Kovačević was born in the village of Petnica in the Principality of Serbia on 4 January 1848. His father was Mihailo Kovačević, the Serbian Orthodox parish priest of Petnica, and his mother Vasilija was the daughter of professor Janićije Popović. Kovačević was educated at the Gymnasium of Šabac and the Belgrade Great School; he took his degree in 1870, afterwards was employed as lecturer at a college in Negotin and a year later he joined the staff of a teacher's college in Kragujevac before it was relocated to Belgrade. Later, he became a professor of history at his alma mater and rector of the University of Belgrade (former Great School). Kovačević chose to specialize in history because of his desire to be involved in the developing field of critical historiography.

Kovačević had five daughters and a son, Vladeta Kovačević (1882-1912), former student of the University of Paris. At the Battle of Kumanovo, where he commanded the Mitrailleuses (machineguns), Vladeta was killed. His body was brought back to Belgrade. On the day of the funeral his mother and five sisters wept and groaned aloud. At the grave the old father without a tear made a moving speech :

My son, depart in peace. You have done your duty. My son, I do not weep: I am proud of you.
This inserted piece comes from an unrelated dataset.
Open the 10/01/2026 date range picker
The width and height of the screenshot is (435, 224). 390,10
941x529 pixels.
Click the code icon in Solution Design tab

You have joined the heroes whose sufferings and death of old saved by millions the lives and souls of our nation. Tell the heroes of Kosovo, Dušan and Lazar and all the martyrs of former days, that today Kosovo is avenged.[this quote needs a citation]

Kovačević fought in the Serbian–Ottoman War (1876–78). He died at Vrnjačka Banja on 19 November 1918.

Works[edit]

In 1888 Ljubomir Kovačević wrote a treatise on "Vuk Branković, 1372-1398" while Ilarion Ruvarac, coincidence would have it, wrote a treatise on "Prince Lazar" at the same time. Both of them, through a scholarly analysis of the sources and by applying existing principles of historiographic critique, omitted anything that was not verifiable by well-informed sources close to the event under study. In this manner, the story of the Battle of Kosovo was stripped of many picturesque details, the most important among them being the betrayal of Vuk Branković (Ćirković 1990: 115-116). These two scholars, independently of one another, came to the conclusion that Vuk Branković had not been a traitor in Kosovo, after all. A polemic soon arose between Panta Sreckovic and Russian Vladimir Kacanovski who defended the thesis that historical truths should have other tasks besides purely scientific ones. In the end, Kovacevic and Ruvarac succeeded to tear down the ruling school of Panta Srečković and Russian Vladimir Kačanski with the aid of Konstantin Jiriček who also proved that Vuk Branković was not a traitor, and that Uroš died three months after King Vukašin, in December 1371, all thanks to the archives of Dubrovnik. These were but a few of the many myths that were put to rest, finally.

Kovačević also wrote Nekoliko Hronološki Popravka U Srpskoj Istoriji (1880) among a score of other scholastic and academic works.